In full‑duplex radios, phase noise causes random phase mismatch between the self‑interference and its cancellation signal, potentially degrading cancellation performance. The study explicitly analyzes the impact of transmitter and receiver phase noise on digital self‑interference cancellation in an OFDM‑based full‑duplex radio. Closed‑form expressions for the digital cancellation capability and its high‑INR limit are derived as functions of common phase error power, INR, SNR, channel estimation error, and delay, and these results are used to characterize the achievable rate region of a two‑way OFDM full‑duplex system with phase noise. The analysis shows that a maximum outer bound of the rate region exists for sufficiently large transmission power, and a minimum power is required to achieve a specified fraction of the cancellation limit while keeping the outer bound close to its maximum.

Abstract

In full-duplex (FD) radios, phase noise leads to random phase mismatch between the self-interference (SI) and the reconstructed cancellation signal, resulting in possible performance degradation during SI cancellation.

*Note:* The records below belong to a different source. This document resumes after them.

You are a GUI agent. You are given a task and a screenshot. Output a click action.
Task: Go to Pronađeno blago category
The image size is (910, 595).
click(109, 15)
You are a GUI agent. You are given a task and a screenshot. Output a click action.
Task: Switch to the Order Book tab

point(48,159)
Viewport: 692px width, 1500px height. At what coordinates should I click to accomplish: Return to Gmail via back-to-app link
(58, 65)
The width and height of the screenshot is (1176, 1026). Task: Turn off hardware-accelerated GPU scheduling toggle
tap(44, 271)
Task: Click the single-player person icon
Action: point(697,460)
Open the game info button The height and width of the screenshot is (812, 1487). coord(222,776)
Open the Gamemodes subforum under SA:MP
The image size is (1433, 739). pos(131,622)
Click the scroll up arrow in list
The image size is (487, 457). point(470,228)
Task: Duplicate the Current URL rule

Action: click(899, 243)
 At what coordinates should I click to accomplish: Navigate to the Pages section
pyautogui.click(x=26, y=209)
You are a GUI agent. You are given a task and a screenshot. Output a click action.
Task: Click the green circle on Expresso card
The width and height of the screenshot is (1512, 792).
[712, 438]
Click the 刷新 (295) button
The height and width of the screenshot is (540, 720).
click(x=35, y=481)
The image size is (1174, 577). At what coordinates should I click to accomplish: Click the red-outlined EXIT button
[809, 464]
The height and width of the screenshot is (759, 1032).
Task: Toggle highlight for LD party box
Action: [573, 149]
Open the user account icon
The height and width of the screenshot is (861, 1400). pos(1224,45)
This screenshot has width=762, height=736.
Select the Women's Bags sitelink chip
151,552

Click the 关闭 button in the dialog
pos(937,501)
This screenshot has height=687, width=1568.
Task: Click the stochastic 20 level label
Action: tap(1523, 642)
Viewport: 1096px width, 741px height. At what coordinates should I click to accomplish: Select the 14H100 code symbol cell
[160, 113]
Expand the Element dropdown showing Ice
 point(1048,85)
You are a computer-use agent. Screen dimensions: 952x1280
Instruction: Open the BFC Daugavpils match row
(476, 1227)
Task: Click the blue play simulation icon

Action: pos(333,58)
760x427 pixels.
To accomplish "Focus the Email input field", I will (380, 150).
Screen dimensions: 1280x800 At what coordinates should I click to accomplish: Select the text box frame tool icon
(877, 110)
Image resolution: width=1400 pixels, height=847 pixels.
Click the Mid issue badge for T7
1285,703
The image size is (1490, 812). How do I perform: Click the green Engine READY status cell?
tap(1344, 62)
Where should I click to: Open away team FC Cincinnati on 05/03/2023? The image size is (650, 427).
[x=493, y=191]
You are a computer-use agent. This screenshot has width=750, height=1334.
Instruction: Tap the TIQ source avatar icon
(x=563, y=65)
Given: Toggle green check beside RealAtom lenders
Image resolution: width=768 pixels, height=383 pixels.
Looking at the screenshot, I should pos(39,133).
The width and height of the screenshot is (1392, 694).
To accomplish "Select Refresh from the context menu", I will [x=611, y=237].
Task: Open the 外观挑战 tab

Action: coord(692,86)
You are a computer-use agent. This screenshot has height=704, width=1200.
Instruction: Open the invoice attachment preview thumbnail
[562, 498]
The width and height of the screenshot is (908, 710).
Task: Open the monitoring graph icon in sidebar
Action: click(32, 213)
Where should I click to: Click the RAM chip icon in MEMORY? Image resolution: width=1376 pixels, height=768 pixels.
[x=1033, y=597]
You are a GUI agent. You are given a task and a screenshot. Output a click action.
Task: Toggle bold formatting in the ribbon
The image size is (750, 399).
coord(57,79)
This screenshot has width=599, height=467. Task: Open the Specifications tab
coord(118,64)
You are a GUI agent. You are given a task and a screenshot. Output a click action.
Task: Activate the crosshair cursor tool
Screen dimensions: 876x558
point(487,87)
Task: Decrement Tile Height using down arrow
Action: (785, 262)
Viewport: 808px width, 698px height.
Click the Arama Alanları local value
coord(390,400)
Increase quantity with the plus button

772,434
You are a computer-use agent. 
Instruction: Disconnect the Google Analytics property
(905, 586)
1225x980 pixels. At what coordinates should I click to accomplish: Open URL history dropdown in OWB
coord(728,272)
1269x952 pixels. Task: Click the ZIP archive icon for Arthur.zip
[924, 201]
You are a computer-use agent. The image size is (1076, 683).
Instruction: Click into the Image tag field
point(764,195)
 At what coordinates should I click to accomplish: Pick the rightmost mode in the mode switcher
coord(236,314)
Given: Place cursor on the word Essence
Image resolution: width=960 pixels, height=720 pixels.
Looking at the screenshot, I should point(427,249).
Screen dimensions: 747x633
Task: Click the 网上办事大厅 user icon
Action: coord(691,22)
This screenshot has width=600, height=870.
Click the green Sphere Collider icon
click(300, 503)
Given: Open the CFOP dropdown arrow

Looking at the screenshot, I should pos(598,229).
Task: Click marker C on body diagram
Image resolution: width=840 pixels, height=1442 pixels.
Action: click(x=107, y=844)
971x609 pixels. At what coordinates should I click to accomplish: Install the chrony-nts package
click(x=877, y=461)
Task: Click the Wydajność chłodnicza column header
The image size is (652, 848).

To explicitly analyze its impacts on the digital SI cancellation, an orthogonal frequency division multiplexing (OFDM)-modulated FD radio is considered with phase noises at both the transmitter and receiver. The closed-form expressions for both the digital cancellation capability and its limit for the large interference-to-noise ratio (INR) case are derived in terms of the power of the common phase error, INR, desired signal-to-noise ratio (SNR), channel estimation error and transmission delay. Based on the obtained digital cancellation capability, the achievable rate region of a two-way FD OFDM system with phase noise is characterized. Then, with a limited SI cancellation capability, the maximum outer bound of the rate region is proved to exist for sufficiently large transmission power. Furthermore, a minimum transmission power is obtained to achieve β-portion of the cancellation capability limit and to ensure that the outer bound of the rate region is close to its maximum.